Prince Willy Beat Harry's Ass So Bad He Broke His Necklace

Also, it was his fault Harry wore that Nazi costume, leaked excerpts of ‘Spare’ detail

WINDSOR, UNITED KINGDOM - MAY 19:   Prince Harry arrives at his wedding to Ms. Meghan Markle with hi...
WPA Pool/Getty Images Entertainment/Getty Images
boy fights vol. 2
Royals

The British press has gotten their blood-stained satin gloves on Prince Harry’s impending and highly secretive memwah Spare (out Jan. 10), and all I can say is, baby, I’m repenting at the altar of the Supreme Governor of the Church of England, which is actually a counter at Nando’s Peri-Peri. I’m sorry I said the Windsors were flopping their way into opaque panty-hosed irrelevancy ever since their matriarch died of supernatural causes in September. I take it all back. We got ourselves a book book, and I’m blessed to live in a world where I get to read about how a pallid and feeble future king named “Willy” not only encouraged his baby brother Harry to wear a Nazi costume to a “Native and Colonial”-themed party in 2005 but ALSO how he beat Harry’s tight little arse so bad that he broke the ickle ginge’s treasured Namibian friendship bead necklace (or whateva) in 2019.

According to Page Six, Harry was torn between two different costumes for the N&C shindig, a pilot uniform or a Nazi uniform and phoned his big bro, who himself was dressed as a leotarded lion, for input. Tough choice, and one I understand, and I’d definitely call my own brother about this too.

“I phoned Willy and Kate, asked what they thought. Nazi uniform, they said,” Harry wrote. Then he tried it on for them. “They both howled. Worse than Willy’s leotard outfit! Way more ridiculous! Which, again, was the point.” The Nazi armband photos, famously, were leaked by The Sun, and we’ve yet to see William’s leonine look. According to a royal expert quoted by Page Six, “The fallout sparked ‘no speaks’ between the pair in the ensuing years, as Harry repeatedly resented being painted as the ‘comical fall guy’ to his brother’s ‘glittering hero.’”

I don’t think we can entirely blame Willy for his then-20-year-old brother’s decision to go full Nazi to a costume party, and I’m surprised Harry is still rehashing this. But it’s official: they’re all monsters.

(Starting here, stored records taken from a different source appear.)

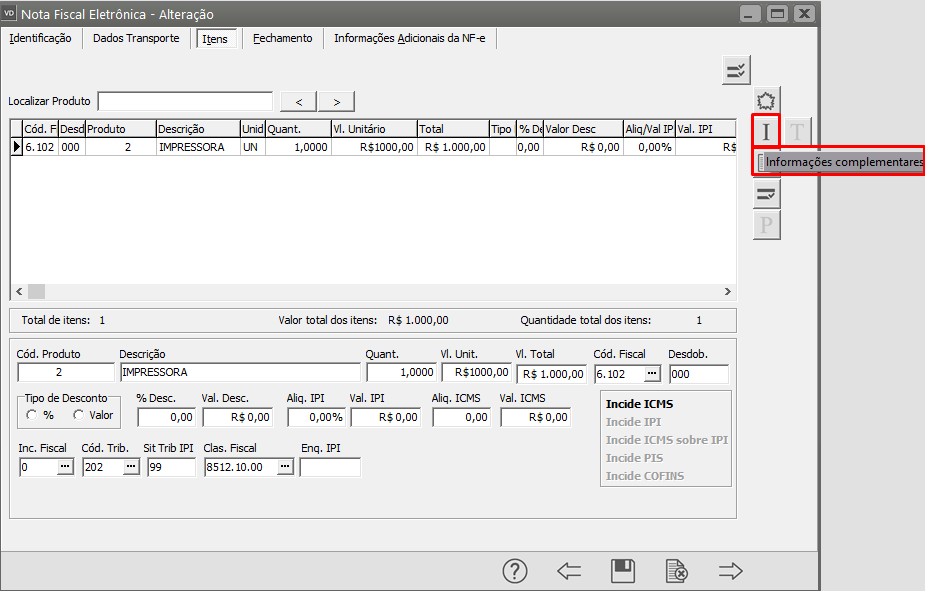Click the Localizar Produto search field
This screenshot has height=591, width=925.
point(185,101)
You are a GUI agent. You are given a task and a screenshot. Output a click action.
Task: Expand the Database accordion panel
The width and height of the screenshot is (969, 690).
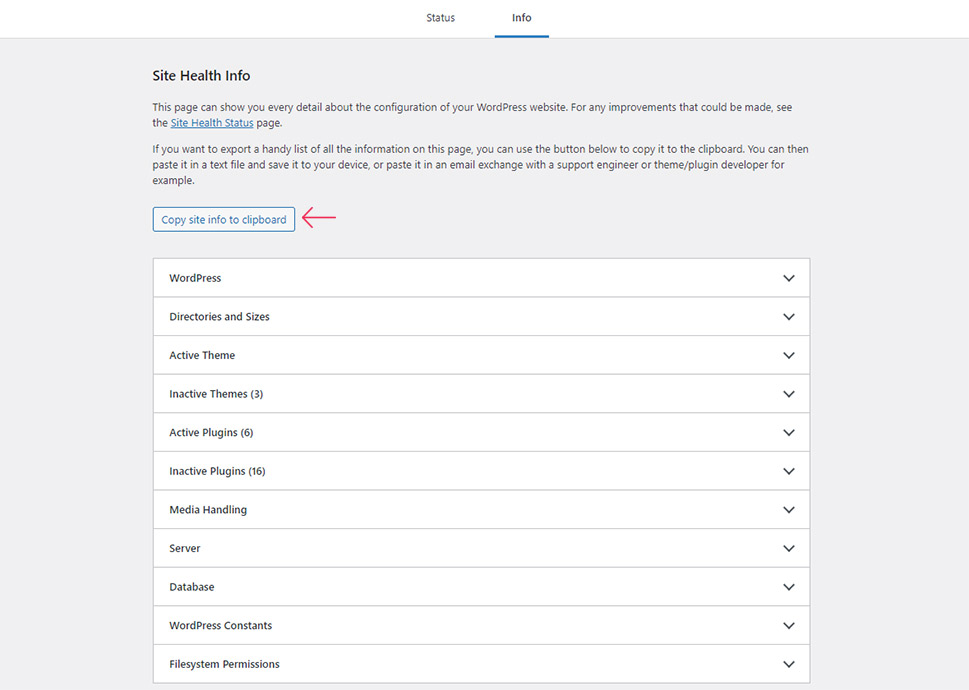coord(481,587)
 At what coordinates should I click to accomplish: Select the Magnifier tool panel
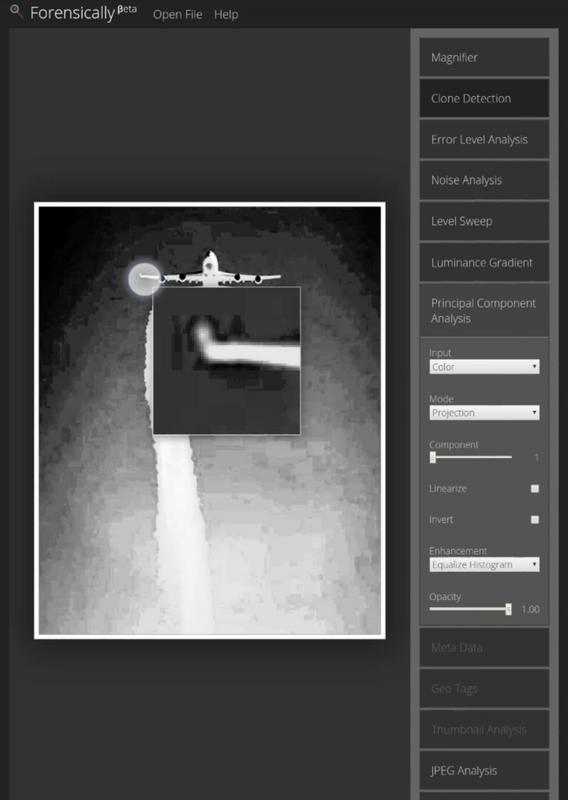tap(484, 57)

Fourteen years later, Big Willy humiliated Harry once again with physical violence. The unbelievable fracas went down at Nott Cott, or Nottingham Cottage, the grace-and-favor home where Harry was living with the fabulous Meghan Markle. When he arrived, Harry said he was “piping hot.” Respectfully: it takes one to know one.

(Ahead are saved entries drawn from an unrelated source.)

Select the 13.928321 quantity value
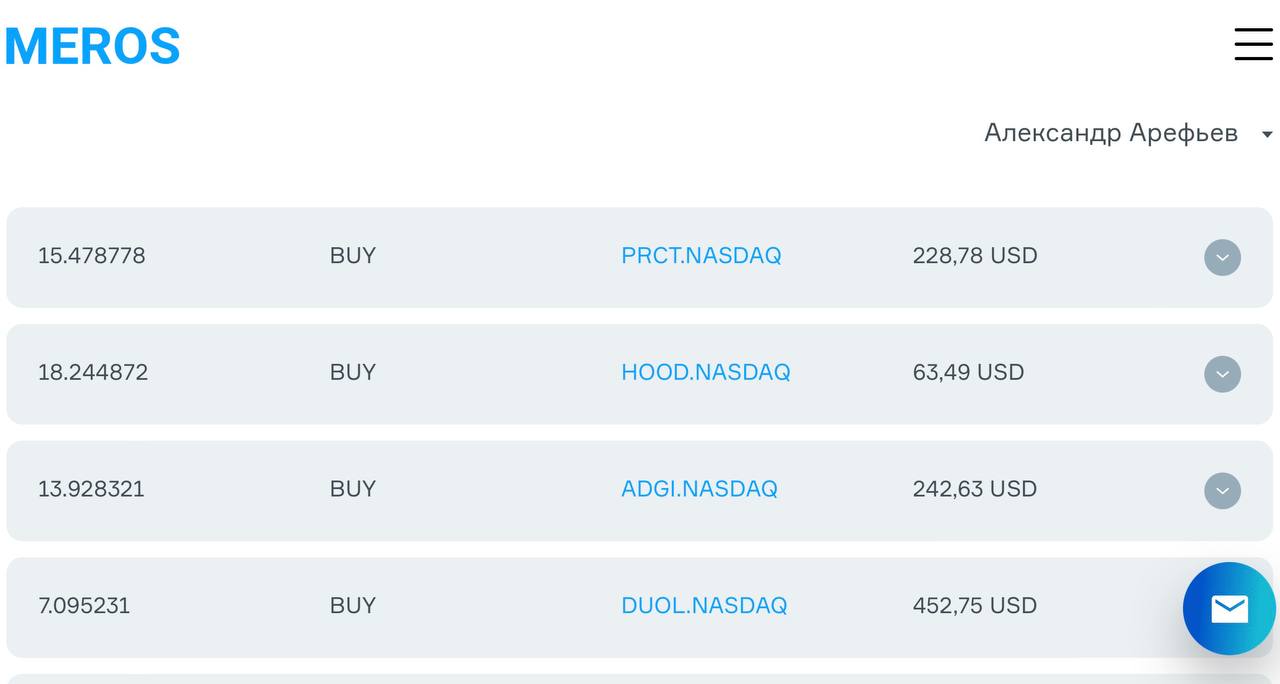The width and height of the screenshot is (1280, 684). click(x=91, y=489)
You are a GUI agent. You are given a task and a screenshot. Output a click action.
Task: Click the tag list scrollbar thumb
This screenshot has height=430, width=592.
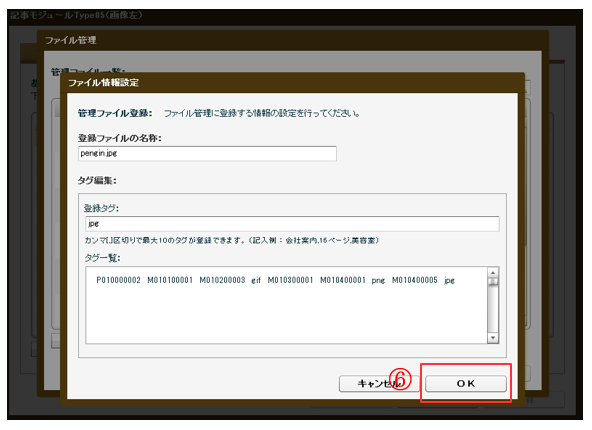tap(493, 282)
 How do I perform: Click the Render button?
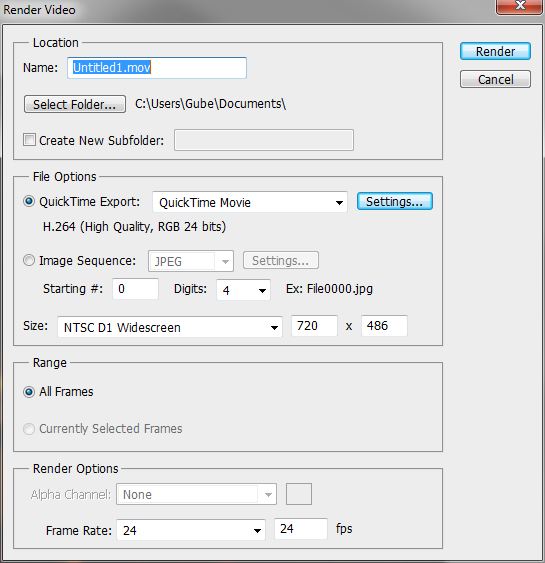(x=495, y=51)
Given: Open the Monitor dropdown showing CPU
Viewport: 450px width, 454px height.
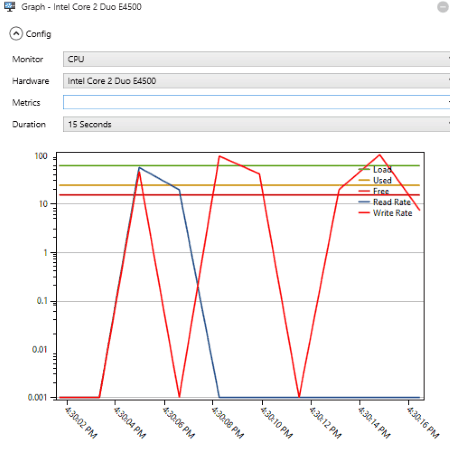Looking at the screenshot, I should pyautogui.click(x=256, y=59).
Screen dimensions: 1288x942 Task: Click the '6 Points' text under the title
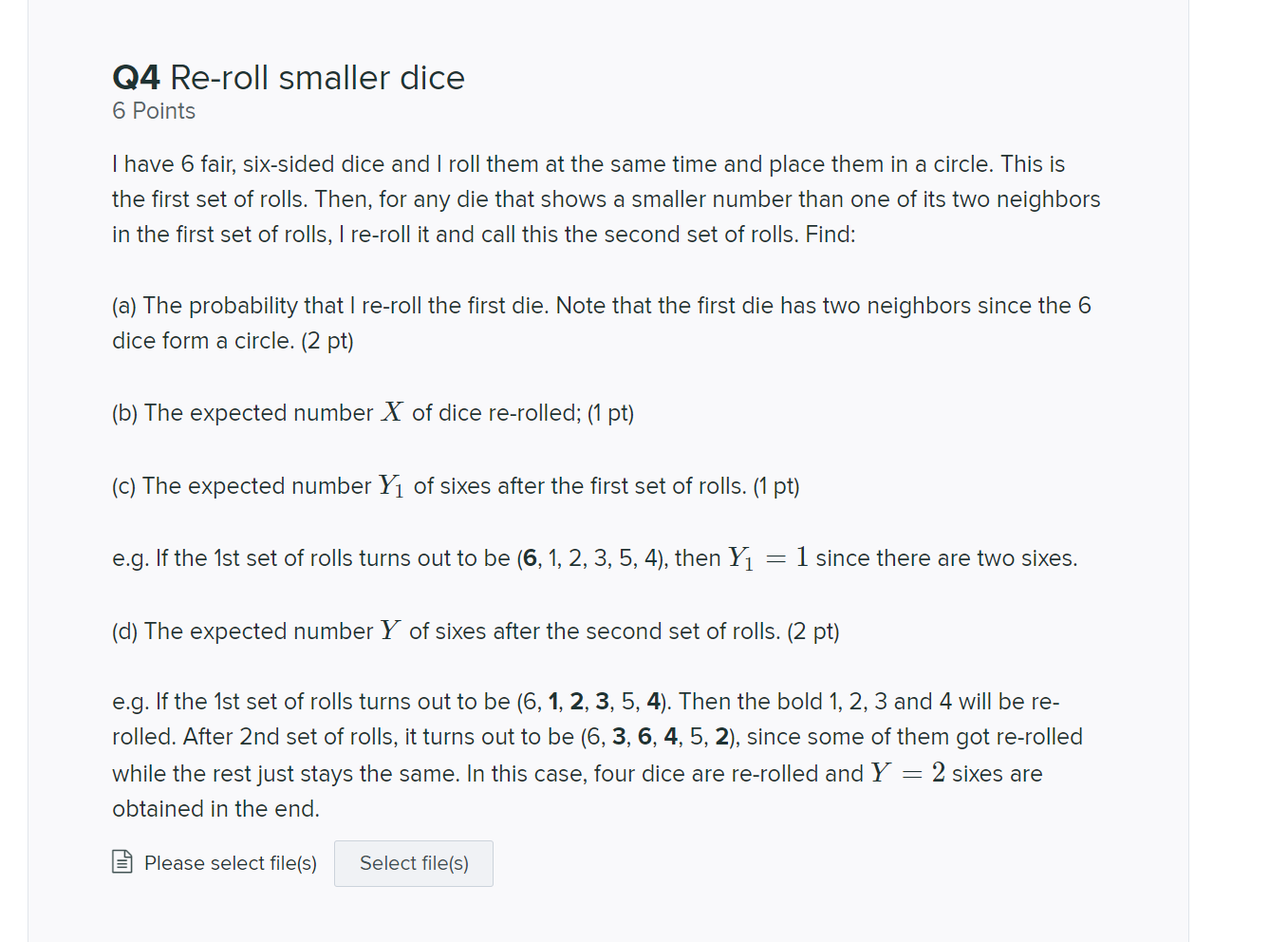[153, 111]
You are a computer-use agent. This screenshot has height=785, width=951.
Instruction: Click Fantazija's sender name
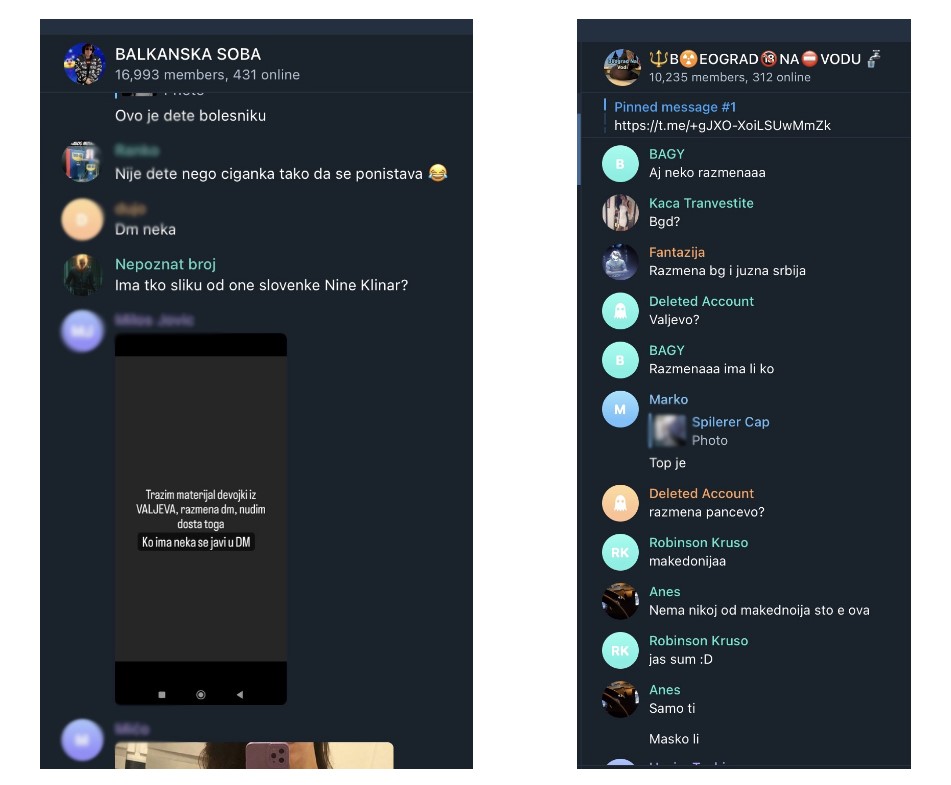click(x=677, y=252)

According to The Guardian:

Prince Harry recounts what he says was a physical attack by his brother, William, now Prince of Wales, as their relationship fell apart over the younger prince’s marriage to the actor Meghan Markle. Describing a confrontation at his London home in 2019, Harry says William called Meghan “difficult”, “rude” and “abrasive”, which Harry calls a “parrot[ing of] the press narrative” about his American wife.

Apparently, the altercation moved locations throughout the home, and the beatdown occurred in the kitchen, where Harry offered his brother a glass of water.

Harry wrote, “He set down the water, called me another name, then came at me. It all happened so fast. So very fast. He grabbed me by the collar, ripping my necklace, and he knocked me to the floor. I landed on the dog’s bowl, which cracked under my back, the pieces cutting into me. I lay there for a moment, dazed, then got to my feet and told him to get out.”

That’s gotta hurt — like, Harry served in the British Royal Army for 10 years, and physically, his older brother is an elongated avatar of every inbred British royal of the last 300 years and yet still managed to break his lil bro’s necklace.

William apologized, told him not tell “Meg” about this, but then denied the assault. “I didn’t attack you, Harold,” he said. According to the Guardian, “Harry says he didn’t immediately tell his wife — but did call his therapist.”

Not since royal nanny Marion “Crawfie” Crawford’s 1950 tell-all book The Little Princesses have I been this excited for a memoir (I was born in 1909). It’s gonna be explosive and humiliating for every single person involved. Only Prince Andrew will come out clean, because at this point no one wants to mention he exists.